Luke Sharrett/Bloomberg

Darden Restaurants

stock was rising in premarket trading Thursday, following the Olive Garden parent’s fiscal first-quarter earnings report. The company reinstated its dividend and returned to profitability, despite the headwind of Covid-19, and gave an upbeat forecast.

Darden (ticker: DRI) said it earned an adjusted 56 cents a share, on revenue that fell 28.4% year over year to $1.53 billion. Analysts were looking for Darden to earn just a nickel a share on revenue of $1.56 billion.

Same-restaurant sales slid 28.2% at its Olive Garden chain, 18.1% at LongHorn Steakhouse, and 39.1% at its fine-dining segment, which includes the Capital Grill.

Darden’s board of directors reinstated the quarterly cash dividend of 30 cents per share, for shareholders on record as of Oct. 9. The company also repaid a $270 million term loan in August, “given steadily improving cash flows in the quarter.” It said it has access to $1.4 billion of liquidity, including $655 million of cash on hand.

For the current quarter, Darden said it expects to earn between 65 and 75 cents a share on revenue of $1.685 billion; consensus estimates call for EPS of 37 cents on revenue of $1.77 billion

Darden shares were up 3.6% to $93.21 around 9 a.m. Eastern time even as

Dow Jones Industrial Average

futures fell 0.6%.

The quarter was much better than Darden—and analysts—had feared in June, when the company said it could break even or turn a small profit. At the time, consensus called for a 34-cent loss. So the better-than-anticipated profit—compared with a wide per-share loss in the prior period—is an obvious positive for investors.

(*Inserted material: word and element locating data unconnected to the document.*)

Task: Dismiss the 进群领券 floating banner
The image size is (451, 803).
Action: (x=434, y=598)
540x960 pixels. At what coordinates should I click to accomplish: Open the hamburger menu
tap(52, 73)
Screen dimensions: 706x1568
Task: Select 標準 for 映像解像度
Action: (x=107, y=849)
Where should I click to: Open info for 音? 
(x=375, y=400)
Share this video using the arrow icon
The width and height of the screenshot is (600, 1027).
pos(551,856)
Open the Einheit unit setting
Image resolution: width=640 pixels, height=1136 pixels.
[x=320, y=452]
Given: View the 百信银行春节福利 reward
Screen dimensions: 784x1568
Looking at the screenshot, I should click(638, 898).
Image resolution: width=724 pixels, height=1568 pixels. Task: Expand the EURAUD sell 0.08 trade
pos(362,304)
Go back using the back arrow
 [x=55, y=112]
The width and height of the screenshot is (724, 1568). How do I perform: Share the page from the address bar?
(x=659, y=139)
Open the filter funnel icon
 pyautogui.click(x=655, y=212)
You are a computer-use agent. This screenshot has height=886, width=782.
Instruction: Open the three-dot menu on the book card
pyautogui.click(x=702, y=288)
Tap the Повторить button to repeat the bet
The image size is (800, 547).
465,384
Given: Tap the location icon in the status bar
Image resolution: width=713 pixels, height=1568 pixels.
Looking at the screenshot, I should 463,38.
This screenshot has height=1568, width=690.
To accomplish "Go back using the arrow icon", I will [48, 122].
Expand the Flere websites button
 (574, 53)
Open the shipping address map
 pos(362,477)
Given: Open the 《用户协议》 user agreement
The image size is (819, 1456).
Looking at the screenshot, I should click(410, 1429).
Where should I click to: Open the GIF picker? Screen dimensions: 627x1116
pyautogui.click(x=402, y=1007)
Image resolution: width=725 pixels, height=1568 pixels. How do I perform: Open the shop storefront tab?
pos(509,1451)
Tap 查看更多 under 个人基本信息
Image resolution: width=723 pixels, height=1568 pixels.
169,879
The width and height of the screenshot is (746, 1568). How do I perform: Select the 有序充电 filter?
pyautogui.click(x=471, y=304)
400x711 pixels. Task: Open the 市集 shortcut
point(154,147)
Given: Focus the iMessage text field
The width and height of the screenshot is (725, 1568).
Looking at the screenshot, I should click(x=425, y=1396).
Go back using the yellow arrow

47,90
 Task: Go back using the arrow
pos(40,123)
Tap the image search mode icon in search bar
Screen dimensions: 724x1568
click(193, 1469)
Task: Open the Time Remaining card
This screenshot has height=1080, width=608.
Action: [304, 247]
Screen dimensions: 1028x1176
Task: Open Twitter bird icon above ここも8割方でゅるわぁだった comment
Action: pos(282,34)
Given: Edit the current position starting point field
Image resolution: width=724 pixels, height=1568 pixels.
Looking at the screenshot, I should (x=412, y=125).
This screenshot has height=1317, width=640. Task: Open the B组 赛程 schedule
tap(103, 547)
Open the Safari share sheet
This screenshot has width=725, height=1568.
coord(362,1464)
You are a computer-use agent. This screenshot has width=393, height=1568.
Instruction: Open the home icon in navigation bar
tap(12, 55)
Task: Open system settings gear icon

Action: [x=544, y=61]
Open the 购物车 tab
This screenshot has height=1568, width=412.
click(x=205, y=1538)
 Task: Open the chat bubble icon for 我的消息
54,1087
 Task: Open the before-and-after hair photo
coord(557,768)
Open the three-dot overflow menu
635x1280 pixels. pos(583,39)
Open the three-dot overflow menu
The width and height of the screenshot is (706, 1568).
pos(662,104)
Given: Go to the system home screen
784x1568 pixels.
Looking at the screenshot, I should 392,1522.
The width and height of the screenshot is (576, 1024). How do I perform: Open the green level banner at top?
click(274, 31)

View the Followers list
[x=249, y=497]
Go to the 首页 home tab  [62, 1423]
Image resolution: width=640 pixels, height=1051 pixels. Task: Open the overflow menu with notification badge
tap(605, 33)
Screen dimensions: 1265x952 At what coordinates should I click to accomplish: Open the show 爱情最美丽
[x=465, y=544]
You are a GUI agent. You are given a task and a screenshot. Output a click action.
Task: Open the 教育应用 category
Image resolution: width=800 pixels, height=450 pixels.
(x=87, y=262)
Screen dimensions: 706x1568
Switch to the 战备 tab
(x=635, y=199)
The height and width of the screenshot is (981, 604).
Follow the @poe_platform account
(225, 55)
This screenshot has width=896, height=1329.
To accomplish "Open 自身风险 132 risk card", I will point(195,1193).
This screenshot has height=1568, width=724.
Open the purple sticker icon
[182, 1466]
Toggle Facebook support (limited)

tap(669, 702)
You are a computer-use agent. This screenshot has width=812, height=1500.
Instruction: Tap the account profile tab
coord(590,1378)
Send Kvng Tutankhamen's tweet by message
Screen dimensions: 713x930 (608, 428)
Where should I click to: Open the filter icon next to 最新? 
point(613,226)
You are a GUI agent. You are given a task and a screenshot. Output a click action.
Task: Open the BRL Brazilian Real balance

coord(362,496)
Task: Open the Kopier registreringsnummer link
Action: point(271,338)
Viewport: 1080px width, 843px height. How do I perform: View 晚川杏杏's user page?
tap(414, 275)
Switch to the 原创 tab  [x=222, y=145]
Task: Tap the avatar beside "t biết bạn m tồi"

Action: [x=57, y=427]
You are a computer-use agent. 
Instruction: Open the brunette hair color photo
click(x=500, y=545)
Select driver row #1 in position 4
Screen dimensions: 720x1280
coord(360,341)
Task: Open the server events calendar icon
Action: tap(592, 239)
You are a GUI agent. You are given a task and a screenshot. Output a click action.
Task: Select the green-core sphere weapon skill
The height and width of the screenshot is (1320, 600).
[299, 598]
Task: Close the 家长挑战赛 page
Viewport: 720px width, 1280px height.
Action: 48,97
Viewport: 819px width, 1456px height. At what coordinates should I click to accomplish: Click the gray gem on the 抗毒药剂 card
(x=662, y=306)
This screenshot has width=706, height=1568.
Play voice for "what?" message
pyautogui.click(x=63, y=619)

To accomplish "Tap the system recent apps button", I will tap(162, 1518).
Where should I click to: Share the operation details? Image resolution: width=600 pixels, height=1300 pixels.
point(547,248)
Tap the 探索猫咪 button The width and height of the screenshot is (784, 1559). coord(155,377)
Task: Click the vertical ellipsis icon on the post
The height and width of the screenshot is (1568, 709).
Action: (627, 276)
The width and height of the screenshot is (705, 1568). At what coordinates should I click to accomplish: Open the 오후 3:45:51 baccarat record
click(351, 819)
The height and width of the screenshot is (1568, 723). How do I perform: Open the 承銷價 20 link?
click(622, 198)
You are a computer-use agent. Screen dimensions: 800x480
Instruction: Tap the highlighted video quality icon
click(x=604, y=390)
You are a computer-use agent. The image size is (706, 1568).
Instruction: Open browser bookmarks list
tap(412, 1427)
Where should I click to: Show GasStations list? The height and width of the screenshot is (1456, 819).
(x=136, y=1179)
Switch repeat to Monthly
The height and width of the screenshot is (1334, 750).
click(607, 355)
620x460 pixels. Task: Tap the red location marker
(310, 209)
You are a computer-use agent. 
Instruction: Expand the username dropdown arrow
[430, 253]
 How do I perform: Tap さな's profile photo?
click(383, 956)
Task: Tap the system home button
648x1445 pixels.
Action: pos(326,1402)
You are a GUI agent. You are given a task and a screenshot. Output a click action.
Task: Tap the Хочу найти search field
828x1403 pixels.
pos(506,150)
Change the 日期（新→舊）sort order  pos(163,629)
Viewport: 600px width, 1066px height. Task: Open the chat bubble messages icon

Yet the market is likely just as pleased with the company’s dividend payment, as well as its decision to clear some debt, because that projects confidence about Darden’s capital position at a time when many peers are struggling.

Dine-in restaurants have largely been hit harder than fast-food and other delivery-oriented strategies, given their higher price points and many consumers’ reluctance to congregate indoors. Darden, though, has earned analyst praise for how it has handled Covid. While the stock is off more than 17% this year, it has more than tripled from its low this spring.